Le HibOO

Et l’homme créa la femme

Joanna est une femme à qui tout réussit : un mari aimant, deux beaux enfants, une vie parfaite. Mais, un jour, le rêve s’effondre. Joanna perd son poste et découvre que son mariage bat de l’aile.Joanna et son mari quittent alors New York et s’installent dans la banlieue résidentielle de Stepford, dans le Connecticut. Stepford paraît sortir d’un conte de fées, avec ses vastes et coquettes maisons, ses pelouses manucurées, ses rues tranquilles d’une propreté immaculée et ses femmes, d’une beauté irréelle, avec leur visage lisse, éternellement souriant, leurs mensurations dignes d’un magazine sur papier glacé. Joanna s’étonne de les voir toutes aussi douées pour la cuisine que pour repeindre la maison, passer la tondeuse, jouer avec leurs gosses et accueillir leur mari dans d’affriolantes lingeries sexy. Elle et sa nouvelle copine, l’effervescente Bobbie, se posent des questions …

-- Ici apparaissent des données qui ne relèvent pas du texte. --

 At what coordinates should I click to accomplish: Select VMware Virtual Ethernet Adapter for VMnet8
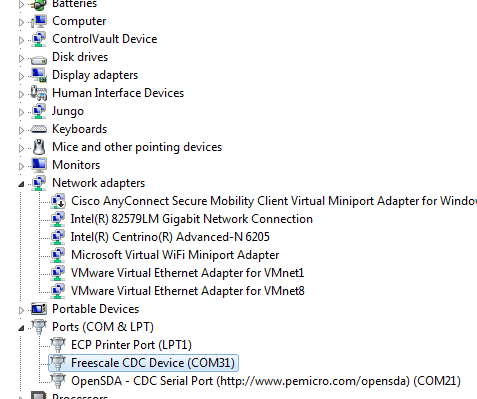pos(188,291)
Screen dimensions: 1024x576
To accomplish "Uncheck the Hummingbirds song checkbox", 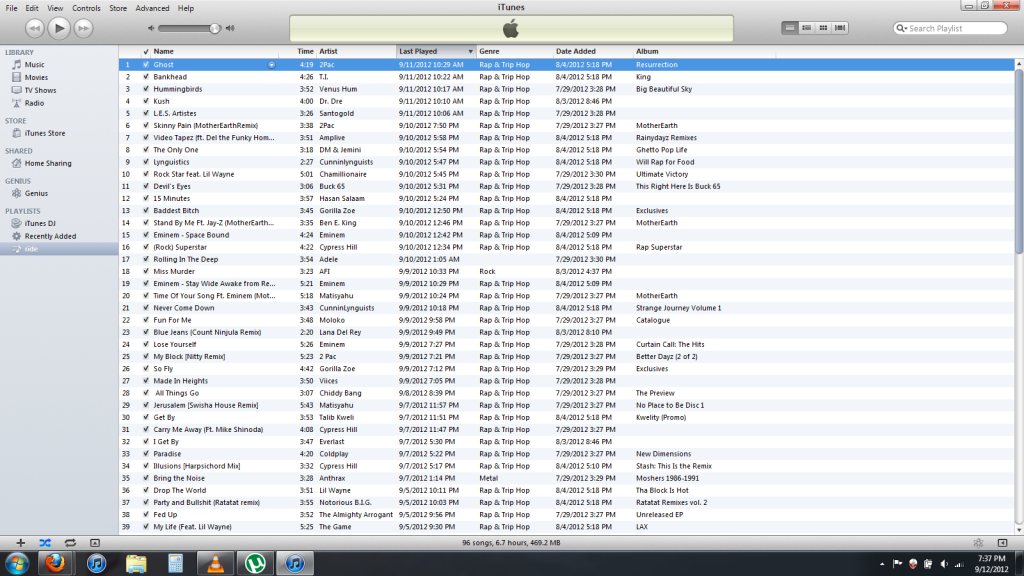I will click(146, 89).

Véritable ode au féminisme et à la libération de la femme, le dernier rejeton de Franck Oz est une pure merveille. La recette est simple : une Nicole Kidman plus belle et plus incroyable que jamais, une réalisation ‘à la Tim Burton’ et une bande originale de David Arnold ayant le piquant macabre de Danny Elfman. Un excellent moment

Dès le générique, Franck Oz crée un film avec une atmosphère unique : signe du progrès des années 70 avec l’avènement du confort matérialiste, l’introduction du film donne le ton : le spectateur sera propulsé dans une dimension intemporelle … répondant au doux patronyme de Stepford

Nicole Kidman, véritable pièce maîtresse, excelle une fois de plus en démontrant sa capacité à changer d’expression sur commande : rires, pleurs, hystérie, folie, compassion … toute la palette émotive dont est capable l’actrice peint une femme tantôt superbe, tantôt effrayante … servie par des acteurs tout aussi incroyables (en particulier Glenn Close, hallucinante), elle évolue dans un scénario déroutant, où la femme, ayant pris le pouvoir, devient l’allégorie de la castration de l’homme se croyant jusqu’alors le mâle dominant.

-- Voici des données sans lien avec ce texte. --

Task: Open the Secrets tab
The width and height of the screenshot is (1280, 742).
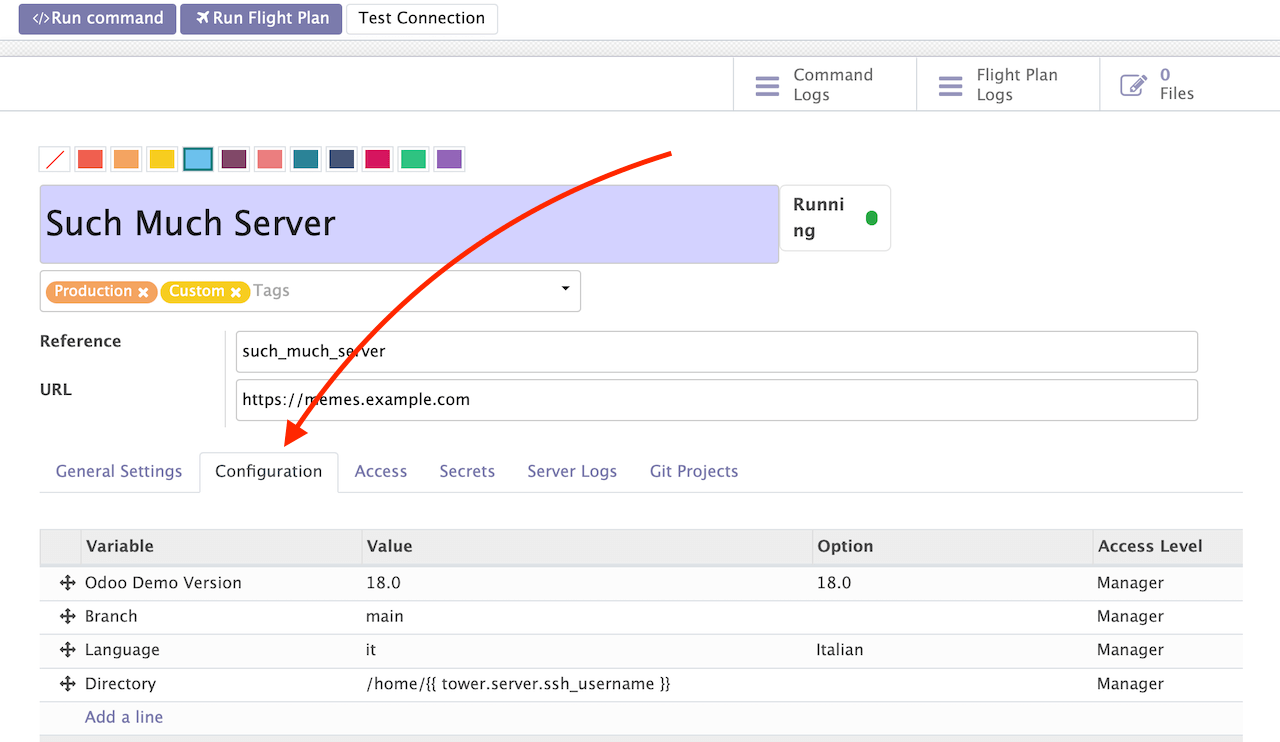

On sera surpris par l’univers de Stepford, où toutes les femmes sont belles, souriant de manière caricaturale … le machisme en prend pour son grade, et cette fable contemporaine à la fois cynique et fantastique tente de refleter l’idéal américain …

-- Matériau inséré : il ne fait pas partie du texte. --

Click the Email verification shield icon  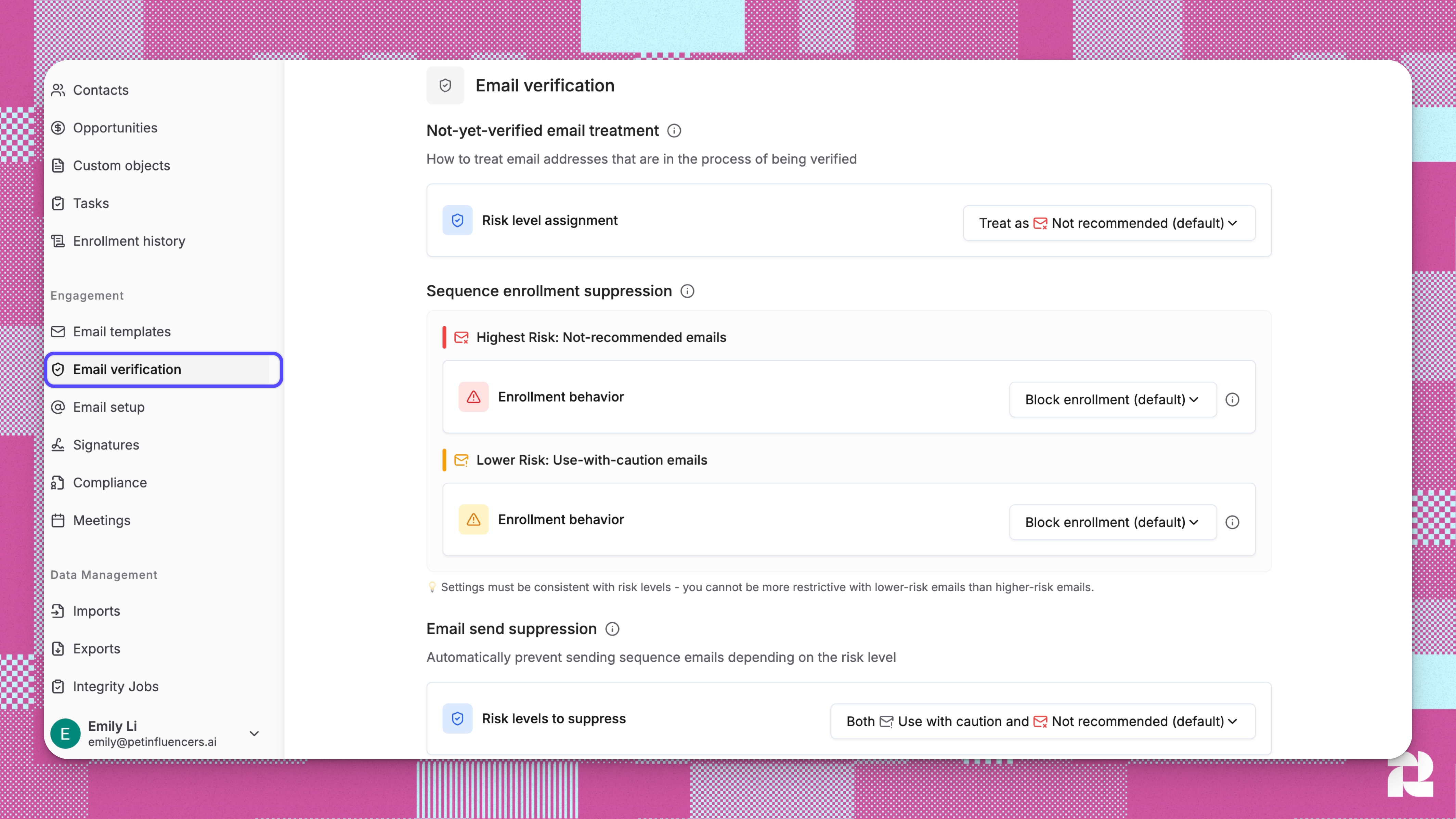click(59, 369)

Au niveau réalisation, rien à redire : la patte OZ est comme d’habitude superbe, pour ne pas dire parfaite. Grâce notamment à la partition virevoletante de David Arnold, ajoutant à la fois légèreté et noirceur, le film possède une mise en scène soutenue, au scénario limpide. A voir pour son originalité, et pour admirer Nicole Kidman, résolument douée.